本好き地味令嬢は、自由を満喫していますので。~今さら助けてくれと言われても、二度と家には戻りません!~
「大丈夫です。これ、見た目よりずっと軽いんですよ」

「軽量化の魔術がかけられているのかもしれないな――それも見たい」

「後日改めて、どうぞ」

 いつものアザレウスとは違った様子を見せるので、リティスの方も調子を崩してしまう。だが、それを表面には出さないようにして、壁に扉を貼りつけた。

「その扉は、どうなるんだ?」

「図書室から出てきた段階で、トランクに片付いています」

 と説明したら、また、ぶつぶつと何やらつぶやき始める。

 空間を拡張した入れ物ぐらいは、今でも使われているが、このトランクや扉は、アザレウスの持っている知識からしても興味深いもののようだ。

「さあ、どうぞ」

 この部屋に誰かを招き入れるのは、初めてだ。
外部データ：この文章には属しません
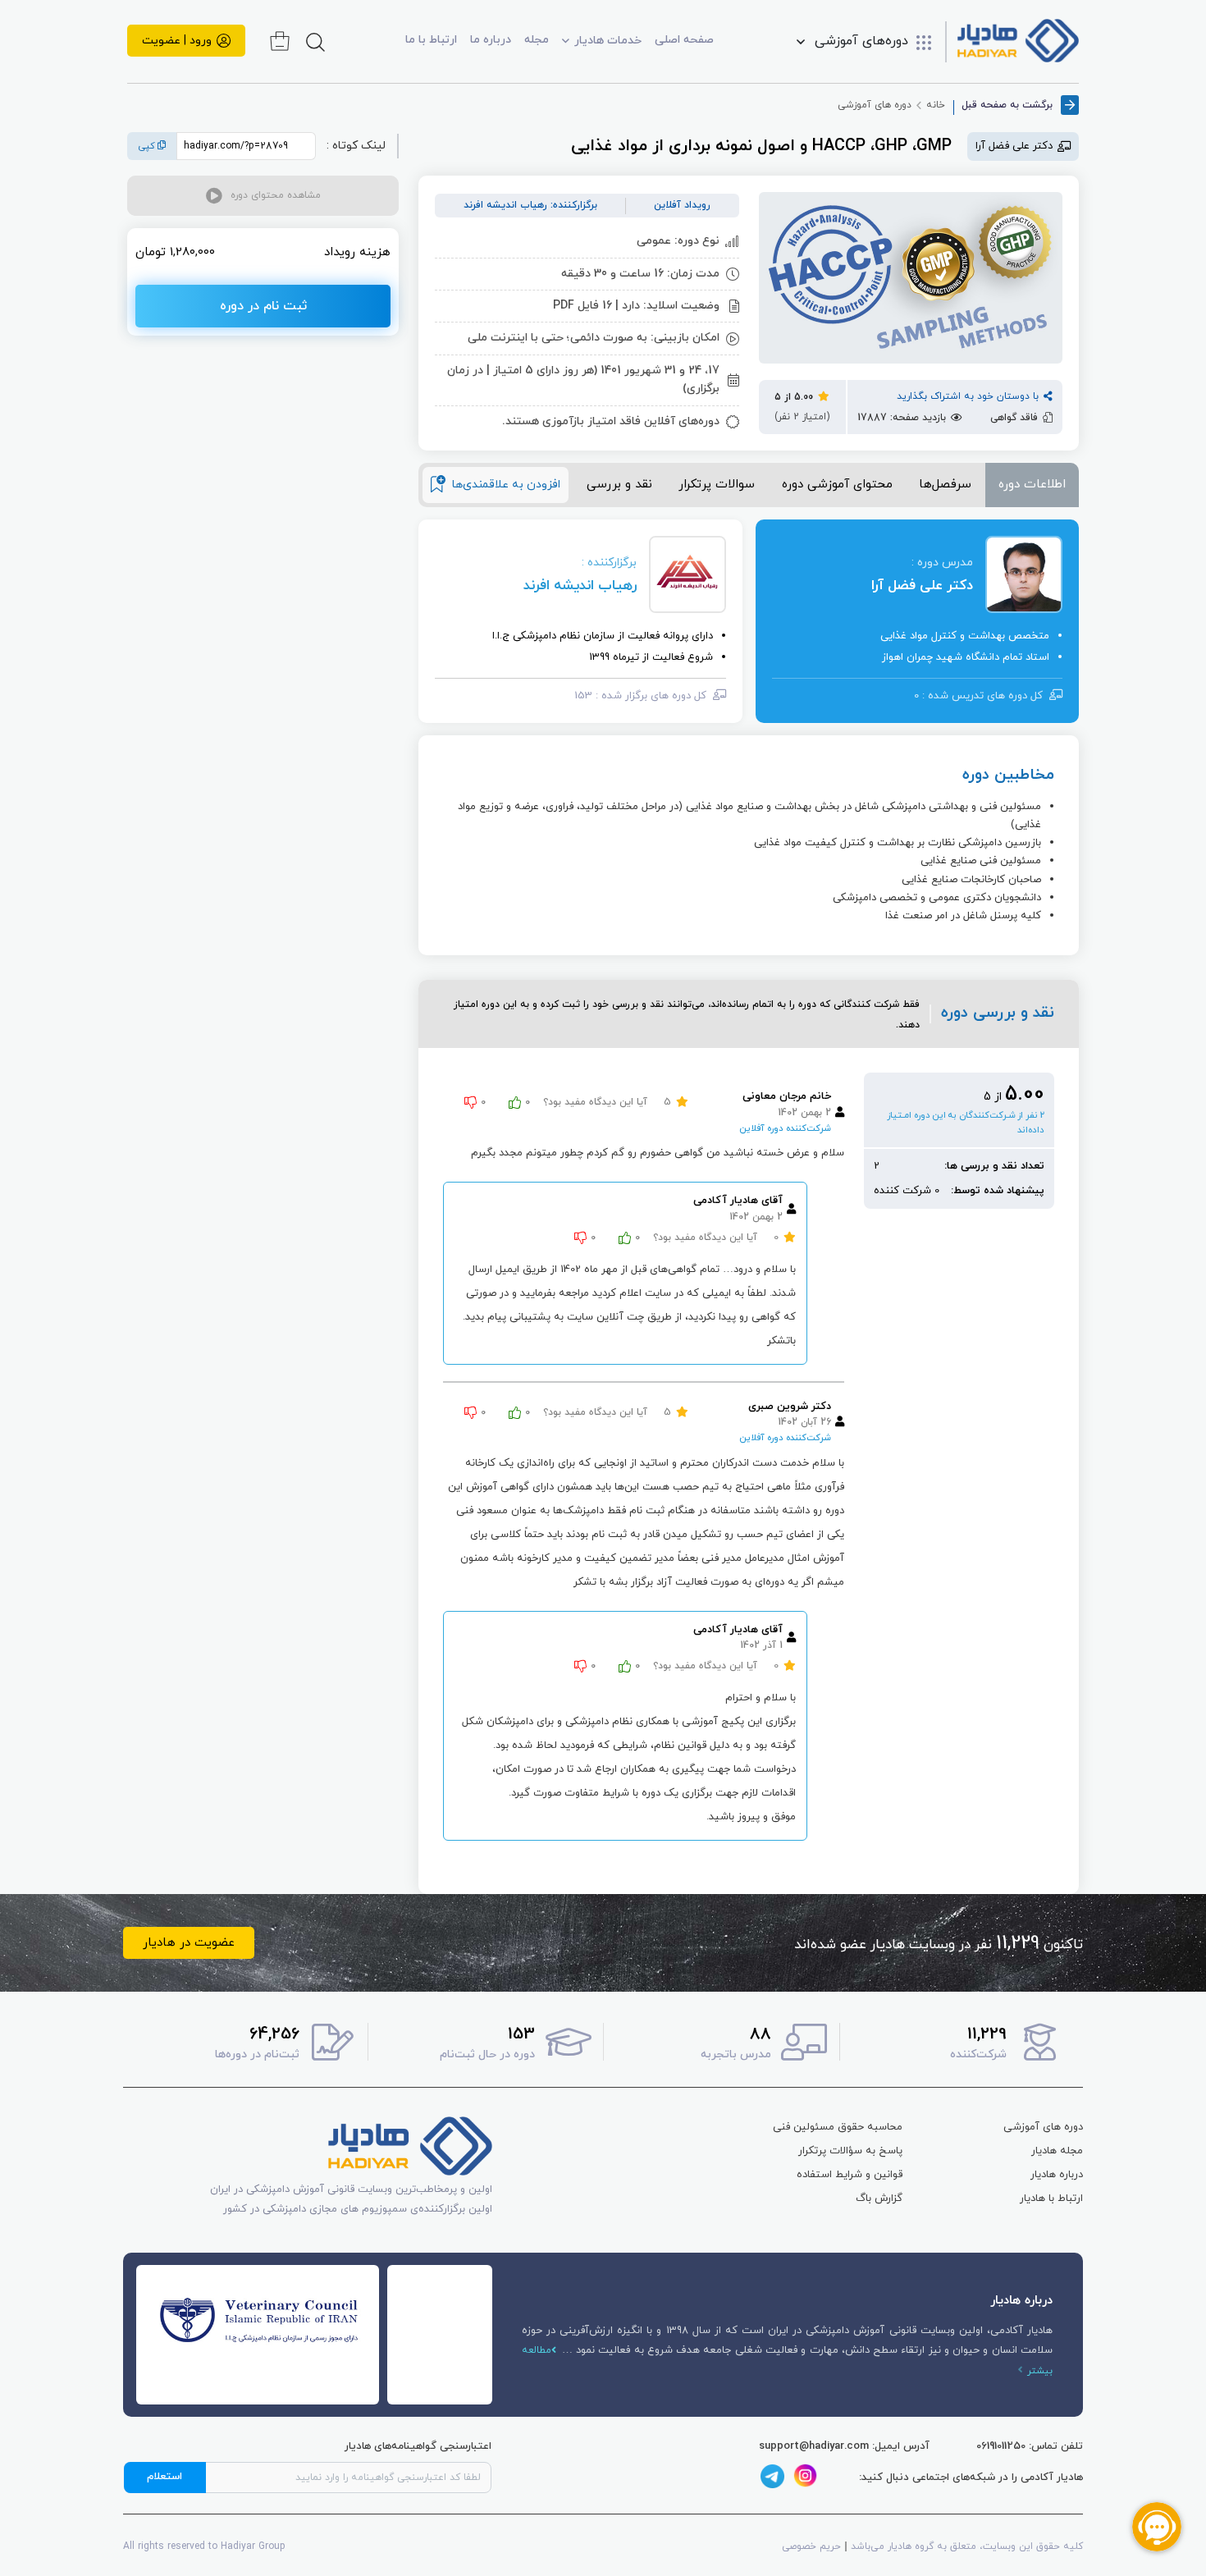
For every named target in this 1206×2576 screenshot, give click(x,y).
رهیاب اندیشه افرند (580, 586)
ドキドキしながら扉を開き、中へとアザレウスを誘う。

「こ、これは……すごいな!」

 周囲を見回したアザレウスも、感心したような声を上げた。そうだろう、そうだろうとリティスも頷く。

 白を基調とした王宮図書館とは違う、茶を基調とした部屋だ。すべての壁が、びっしりと書棚で埋め尽くされている。部屋は広く、天井は高い。